NEW VIENNA, Iowa (AP) — A long, 180-degree glance at the inventory at the Washington House Antiques store overwhelms the senses.
"Got stuff?" asks Steve Kerper, with a smile. "I'm the biggest pack rat in New Vienna."
He's probably correct. But what draws the eyes full bore are the polished, gleaming, hand-carved duck decoys that share space with the antiques, some dating to the 19th century.
The Dubuque Telegraph Herald reports (http://bit.ly/1cCTDqW ) Kerper is the Midwest Michelangelo of duck carving, a craft born of his love of the outdoors, creative mind and skilled hands.
Kerper began carving in 1986 to supplement the antique store sales, which were slow — and remain so. In 1992, the carving turned serious.
"Decoys were the main thing and the store became a hobby," he said.
Kerper collects his wood in Clayton and Dubuque counties.
"It's the most beautiful wood in the world, and all out there," he said. "I roam the timber. Either woodpeckers, grubs or me will get it."
A wood carver's palette is similar to that of a painter. Kerper began making decoys out of catalpa, locust, hickory, elm, oak, cedar, sumac, cherry, wormy butternut, walnut and other Iowa woods.
His favorites are walnut, butternut and catalpa, with sumac, red cedar and gray elm being the most striking.
A prolific tree planter, Kerper owns 12 acres of woodland mixed with river bottom and cropland. Here he has planted more than 5,000 trees of 65 species since 1974. He cuts the trees, dries and cures the wood naturally. (He also picks up dead wood, standing or fallen, too.) Kerper then hand carves them with a knife and hand sands the decoy to a satin finish.
"I'll carve outside when the weather is decent," he said. "If it's too hot, cold or wet, I'm in the corner."
On a sunny day, if it's not windy and 35 degrees, Kerper will carve outside.
"It keeps the wood chips off the floor," he said. "When they're outside, I say it's good, clear dirt."
After the sanding, Kerper hand rubs the decoy with 10 to 50 coats of tung oil.
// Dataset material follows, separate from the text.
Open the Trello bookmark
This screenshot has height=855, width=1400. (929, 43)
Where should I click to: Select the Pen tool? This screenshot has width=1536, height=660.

"I'll put my finish up against any in the world," he said, "and I'll cut every corner (wood block) I can, but I don't spare any effort. I try to make every one better than the one before."
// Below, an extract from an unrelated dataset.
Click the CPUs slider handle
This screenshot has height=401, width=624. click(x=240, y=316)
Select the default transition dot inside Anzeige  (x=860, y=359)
Kerper said each decoy has to meet his specifications.
"I'm my worst critic," he said.
Kerper is self-taught. His talent is the result of his rural life and growing up hunting, fishing and trapping near the Mississippi River and the North Fork of the Maquoketa River.
"I see other people's work and incorporate that into mine, but most of my ideas are dreamed in my head," he said.
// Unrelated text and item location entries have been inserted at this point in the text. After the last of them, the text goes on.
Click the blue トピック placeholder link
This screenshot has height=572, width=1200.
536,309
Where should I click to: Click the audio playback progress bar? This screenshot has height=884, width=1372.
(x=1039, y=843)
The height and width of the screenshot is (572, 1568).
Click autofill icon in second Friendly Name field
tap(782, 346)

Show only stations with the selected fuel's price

Kerper recalled a buyer saw a picture of a red cedar decoy and thought it was plastic.
"It made me upset at first," he said, "smoke coming out of both ears. Then I thought that was pretty good. I took a piece of dead wood and made it look like plastic."
Kerper dismisses painted decoys.
"Those only appeal to duck hunters or duck nuts," he said. "Everybody loves natural wood."
Some people will bring in wood from a farm or an old barn for Kerper to carve.
"There's a sentimentality," he said, adding an aunt who was a teaching nun once called him "determined."
"If somebody brought me a hunk of concrete, I could make a decoy out of it," Kerper said, laughing.
Kerper doesn't confine his carving to decoys. He hand carves baseball and softball bats, fish whackers, walking canes and sticks and rolling pins. One of his baseball bat recipients is famed Milwaukee Brewers broadcaster Bob Uecker.
The decoys are the gold standard, however. There's a walk-in cooler in the store that was once tavern and hotel. The tappers are still there, touting Bud Light, Schmidt and Bare Knuckle. Ducks sit in the overflow tray.
"The decoys are unconditionally guaranteed for the rest of my life," Kerper said, "and guaranteed not to rust, must, bust or lose their luster."